- [Data for this task]:

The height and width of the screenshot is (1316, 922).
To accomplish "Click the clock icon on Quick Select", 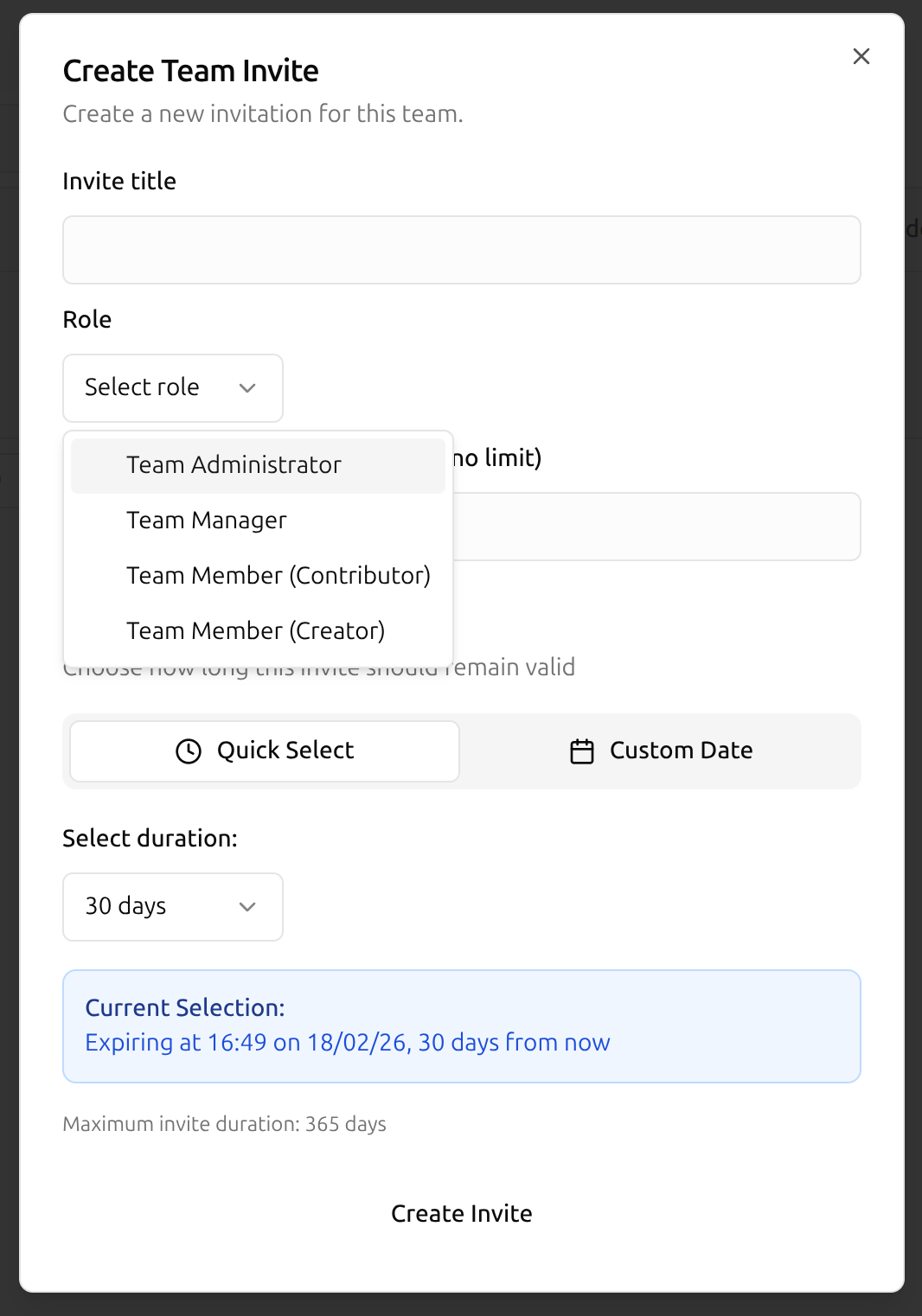I will (189, 751).
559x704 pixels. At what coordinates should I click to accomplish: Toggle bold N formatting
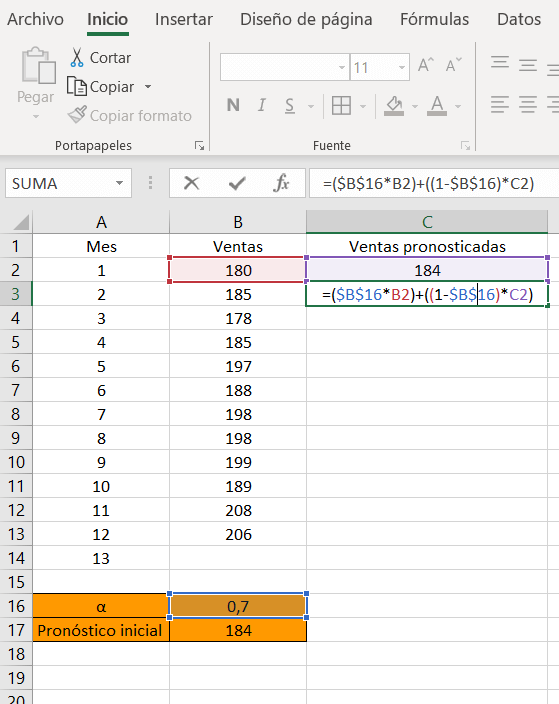(233, 106)
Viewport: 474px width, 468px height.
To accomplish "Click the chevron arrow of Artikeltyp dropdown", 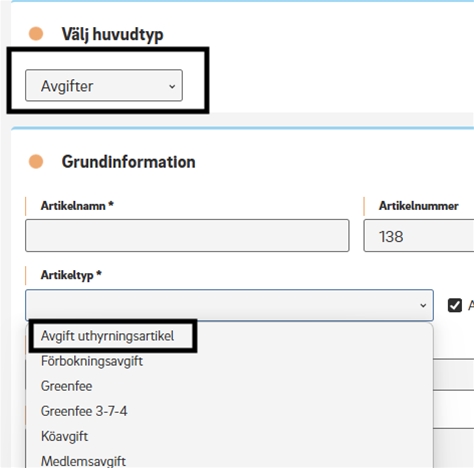I will tap(423, 305).
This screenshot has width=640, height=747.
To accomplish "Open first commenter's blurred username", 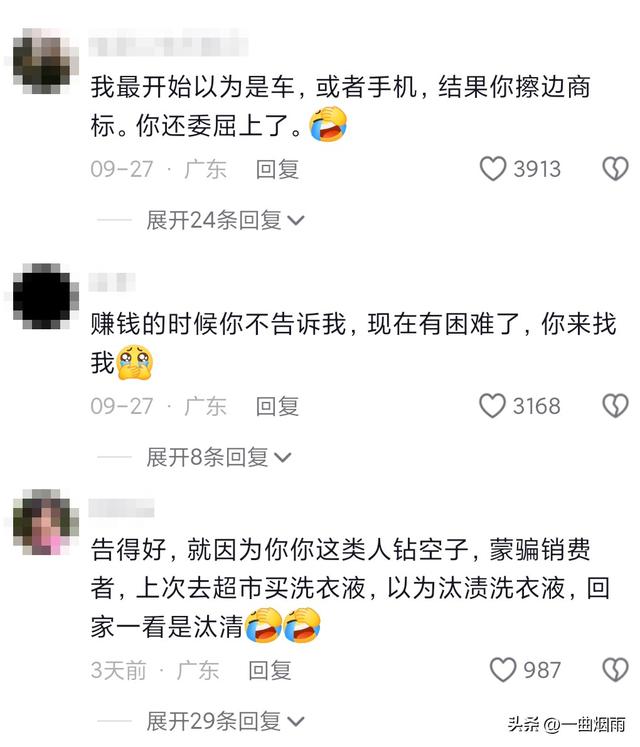I will coord(168,46).
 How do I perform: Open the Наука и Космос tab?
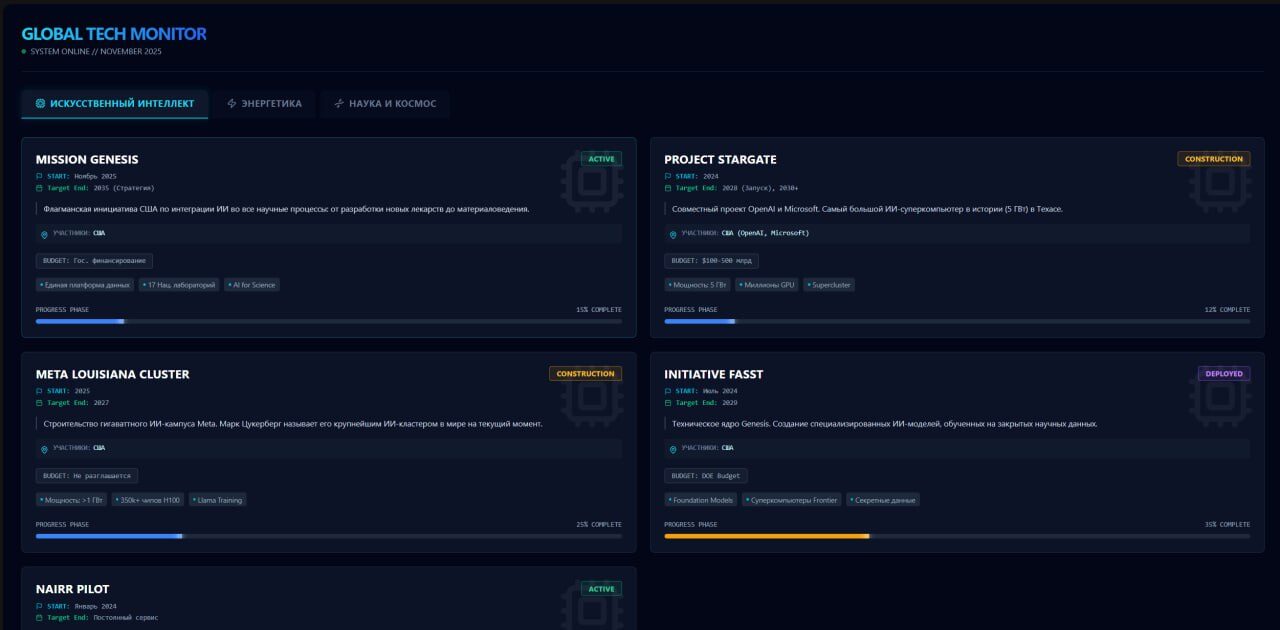click(385, 104)
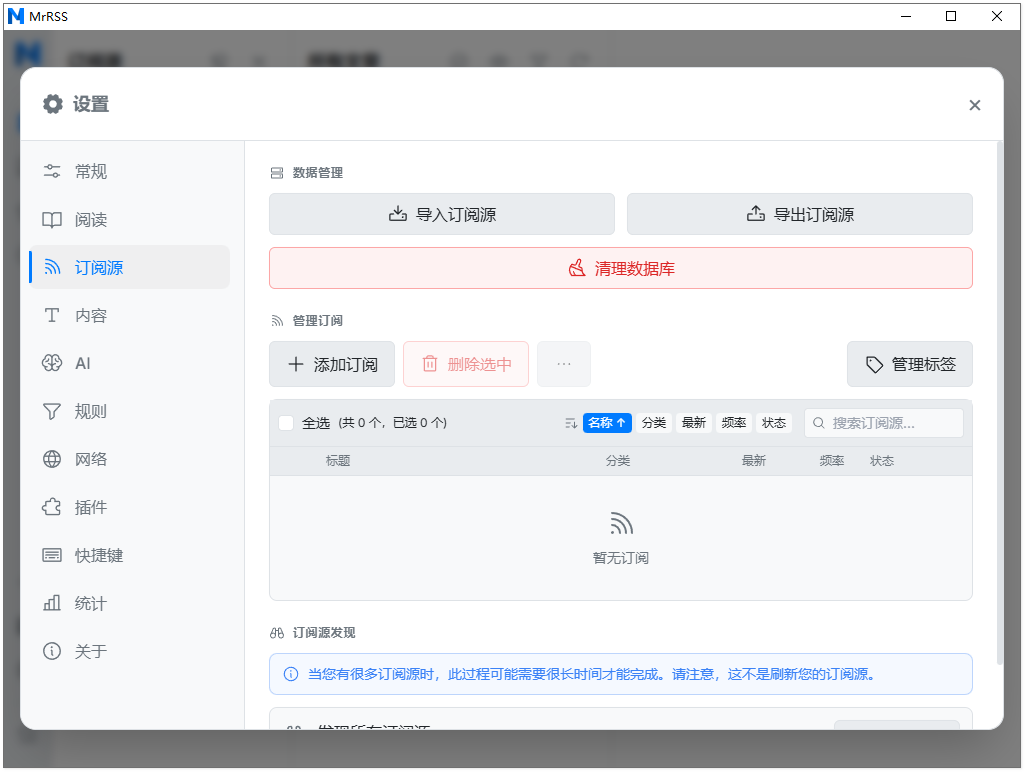This screenshot has width=1025, height=772.
Task: Toggle sort direction on the 名称 button
Action: [x=607, y=423]
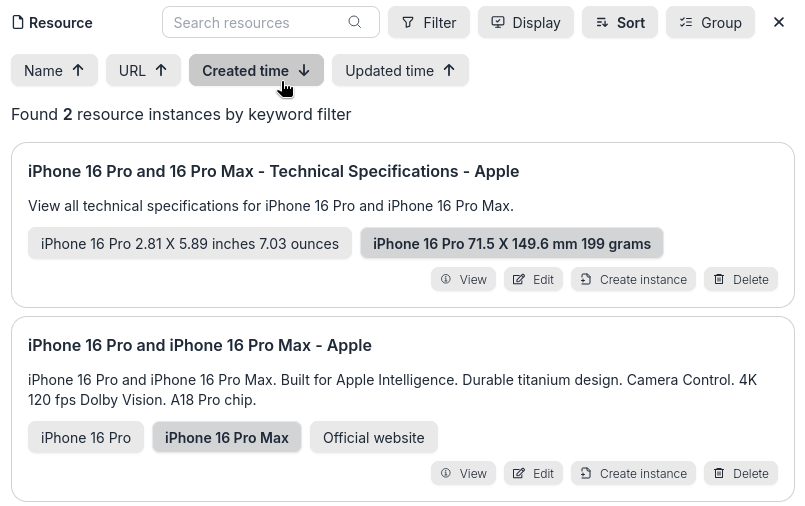Screen dimensions: 805x506
Task: Open the Group options
Action: (710, 22)
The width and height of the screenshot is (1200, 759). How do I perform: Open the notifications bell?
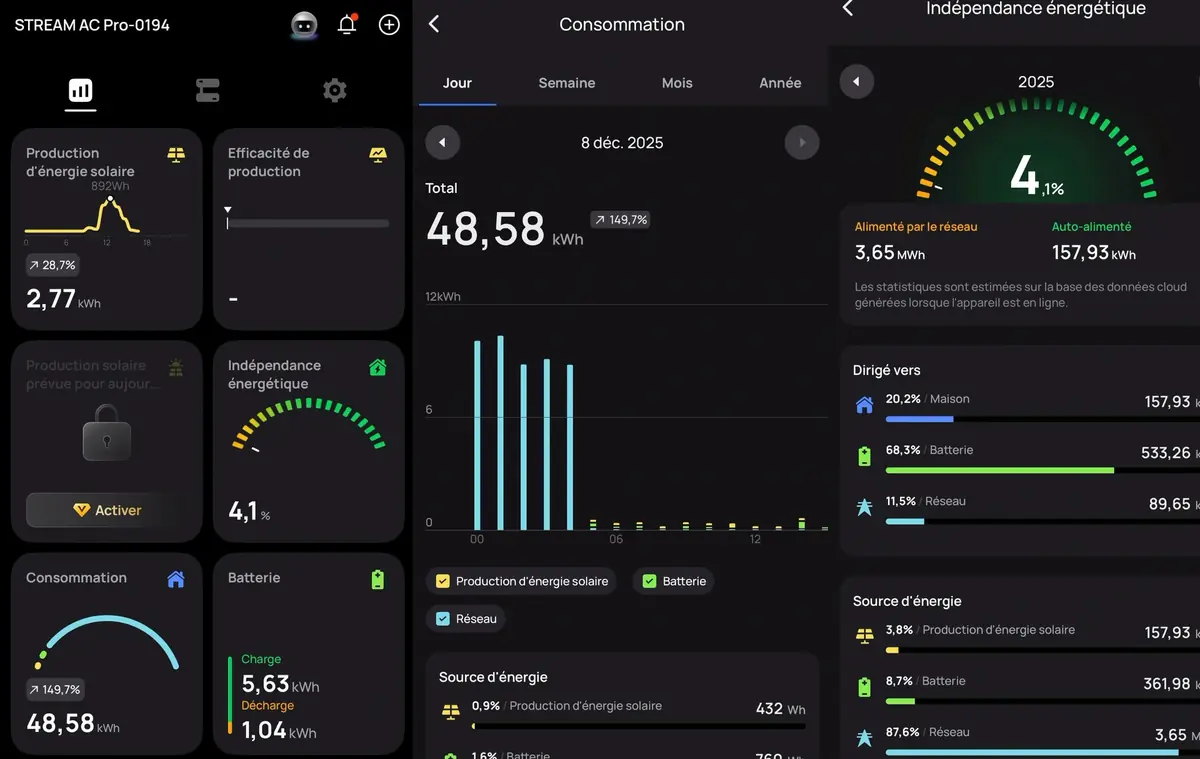click(x=345, y=25)
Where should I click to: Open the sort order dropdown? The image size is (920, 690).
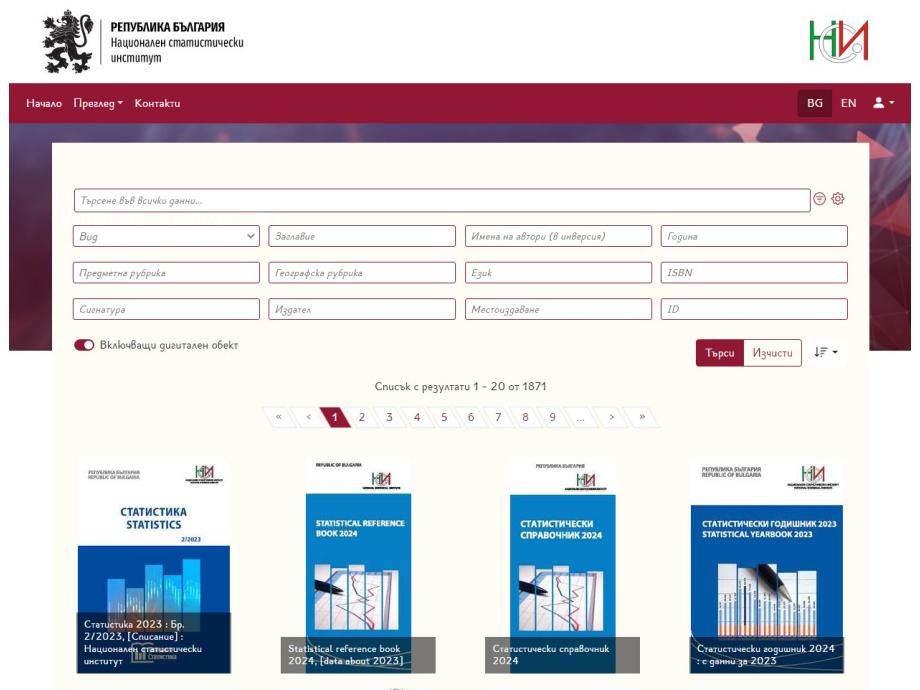[825, 353]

- [What is being asked]: Skip the pictures and write out exactly the lines from the line containing "Where should I" through the end of the listing above.

- [Solution]:
Where should I click to: Open the sort order dropdown? The image size is (920, 690).
[825, 353]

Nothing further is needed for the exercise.